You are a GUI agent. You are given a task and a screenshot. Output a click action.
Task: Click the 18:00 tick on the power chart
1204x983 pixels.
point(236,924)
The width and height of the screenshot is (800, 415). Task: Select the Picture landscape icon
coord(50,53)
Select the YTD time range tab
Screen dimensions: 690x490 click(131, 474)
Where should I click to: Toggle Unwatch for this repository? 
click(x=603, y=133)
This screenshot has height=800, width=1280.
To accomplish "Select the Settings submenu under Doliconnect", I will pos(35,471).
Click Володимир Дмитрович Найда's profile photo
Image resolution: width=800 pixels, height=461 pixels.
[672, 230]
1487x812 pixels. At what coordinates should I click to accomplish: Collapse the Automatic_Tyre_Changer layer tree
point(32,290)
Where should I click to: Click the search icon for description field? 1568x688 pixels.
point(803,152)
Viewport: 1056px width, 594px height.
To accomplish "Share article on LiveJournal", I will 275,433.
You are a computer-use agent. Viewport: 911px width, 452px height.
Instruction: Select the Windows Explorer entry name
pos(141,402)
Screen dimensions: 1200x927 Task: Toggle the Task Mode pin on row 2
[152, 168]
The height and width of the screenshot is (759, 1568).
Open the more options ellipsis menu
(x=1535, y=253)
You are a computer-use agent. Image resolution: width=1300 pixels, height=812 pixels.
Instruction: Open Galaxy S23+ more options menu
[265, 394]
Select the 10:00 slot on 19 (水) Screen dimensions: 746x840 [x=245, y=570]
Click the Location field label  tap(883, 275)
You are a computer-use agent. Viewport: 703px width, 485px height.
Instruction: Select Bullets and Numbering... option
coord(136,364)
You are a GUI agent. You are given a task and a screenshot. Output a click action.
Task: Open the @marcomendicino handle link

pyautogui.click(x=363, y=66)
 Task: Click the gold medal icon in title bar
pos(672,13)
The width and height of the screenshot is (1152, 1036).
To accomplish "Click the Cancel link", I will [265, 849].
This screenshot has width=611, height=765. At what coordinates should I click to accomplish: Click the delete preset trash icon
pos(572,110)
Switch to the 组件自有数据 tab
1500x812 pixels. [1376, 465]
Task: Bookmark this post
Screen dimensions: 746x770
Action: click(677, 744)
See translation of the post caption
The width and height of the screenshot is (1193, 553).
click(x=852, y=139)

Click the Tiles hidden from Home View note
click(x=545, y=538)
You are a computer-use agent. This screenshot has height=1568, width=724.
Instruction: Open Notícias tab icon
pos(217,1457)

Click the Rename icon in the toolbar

··········

■ Action item: Where a line contains the word "will", copy that line from the listing above.

■ Solution for this task:
To accomplish "Select the Settings submenu under Doliconnect", I will pos(35,471).
To accomplish "Share article on LiveJournal", I will 275,433.
To accomplish "Click the Cancel link", I will [265, 849].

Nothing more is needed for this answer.